Bone and fat connection: The loss and gain of a relationship
Several lines of evidence have largely supported the tight relationship between the adipose tissue and the skeleton. In particular, thorough molecular examination of the fat-bone connection, similarities between obesity and osteoporosis, the most important diseases affecting these two tissues, have been identified. For instance, aging is associated with high incidence to develop both obesity and osteoporosis, which are often simultaneous pathological conditions deriving from an altered balance between fat and bone cells in bone marrow. Moreover, the finding that pharmacologic strategies have opposite effects on fat versus bone mass further supports the inverse correlation between these two tissues. In particular, in aged women affected by menopause, the sex hormone replacement therapy has proved to be effective in attenuating bone loss[2,3] and reversing menopause-related obesity. For example, in postmenopausal women, because ovaries no longer secrete estrogens, replacement therapy with estrogen and progestogen or estrogen alone or with selective estrogen receptor modulators (SERMS) has been, for long time, the treatment of choice for prevention and treatment of bone loss. Likewise, the effect of postmenopausal hormone replacement therapy has also been linked to the reversal of both obesity and loss of lean mass[3,4].
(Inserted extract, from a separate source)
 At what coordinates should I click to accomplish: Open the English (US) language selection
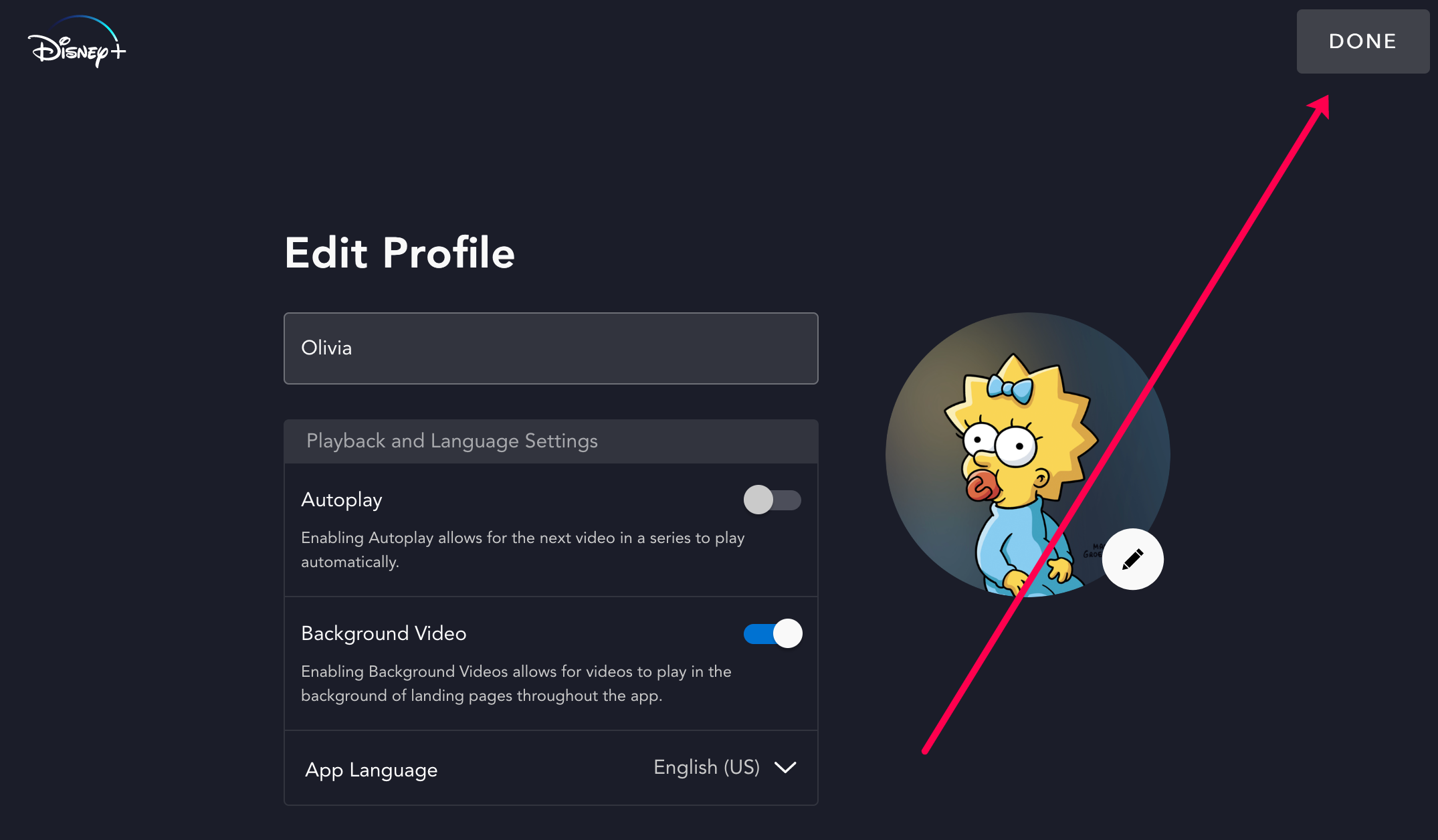(x=706, y=767)
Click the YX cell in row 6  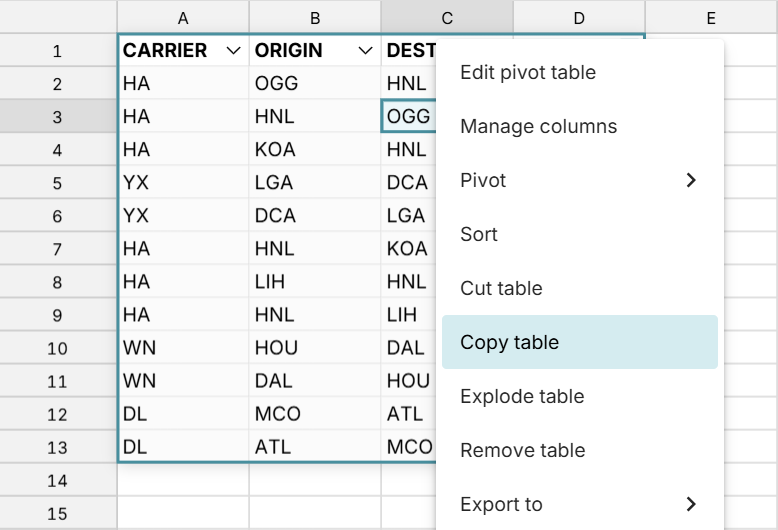[135, 216]
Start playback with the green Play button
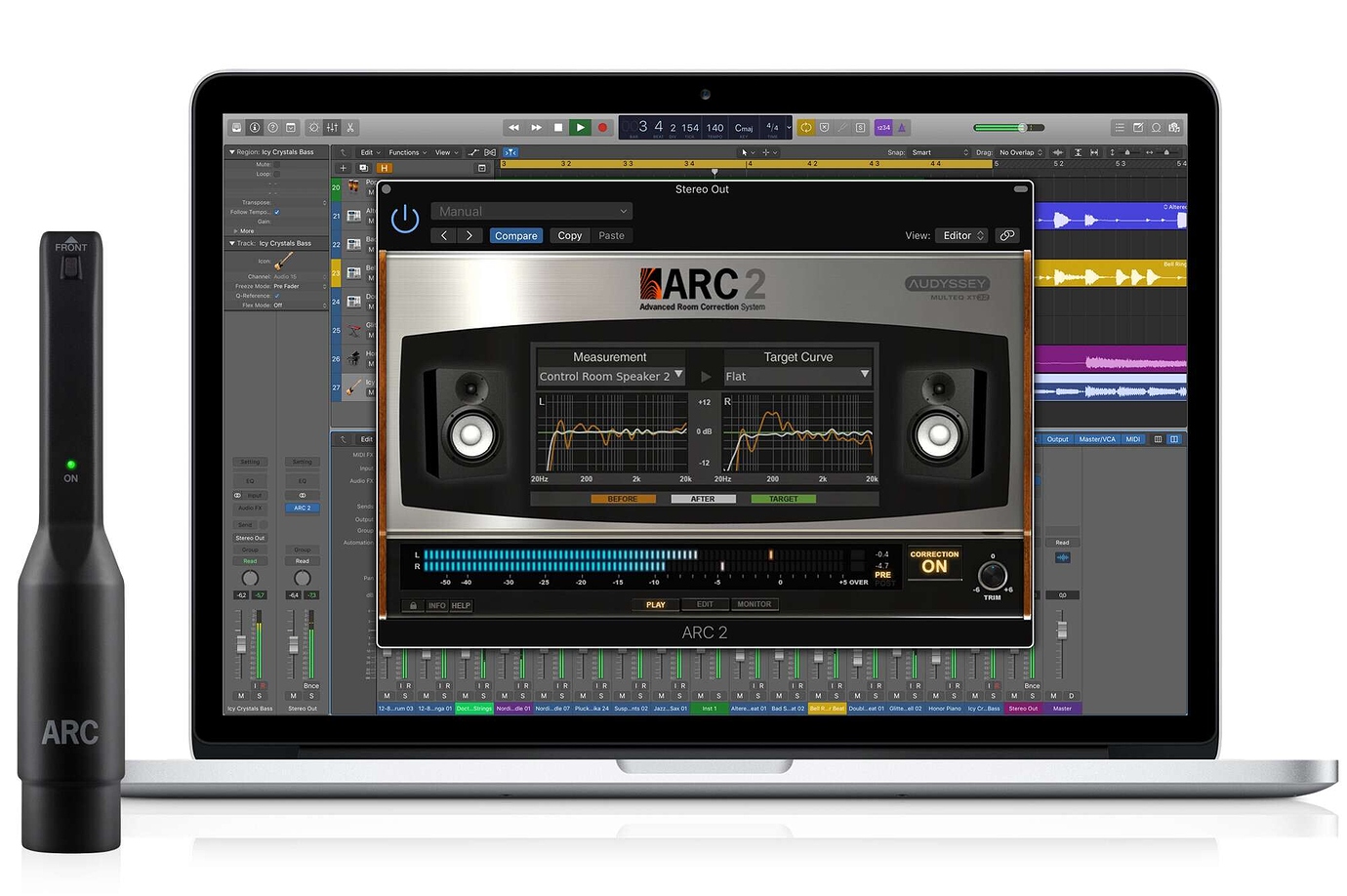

Furthermore, the clinical use of glucocorticoids has been shown to affect bone remodelling[5-7] and increase obesity or bone-marrow infiltration by adipocytes. The ongoing researches, studying the balance of adipose and bone cells differentiation in bone marrow, have established a negative relationship between fat and bone mass. Thus, adipocytes and osteoblasts originate from a common mesenchymal precursor that can also differentiate into other cell types, but among the various fates, differentiate in adipocyte or osteoblast becomes of particular relevance because factors that enable osteoblastogenesis inhibit adipogenesis and vice versa. For example, activation of peroxisome proliferators activated receptor-γ (PPAR-γ) promotes the differentiation of mesenchymal stem cells into adipocytes over osteoblasts. In contrast, the wingless-type MMTV integration site (Wnt) signaling pathway inhibits adipogenesis while supporting osteogenesis. These two pathways can also influence each other. Indeed, it has been demonstrated that Wnt signaling negatively regulates adipogenesis through β-catenin, which inhibits PPAR-γ-induced genes. Moreover, Kang et al reported that induction of osteogenesis mediated by Wnt10b was also due to its ability in inhibiting PPAR-γ expression.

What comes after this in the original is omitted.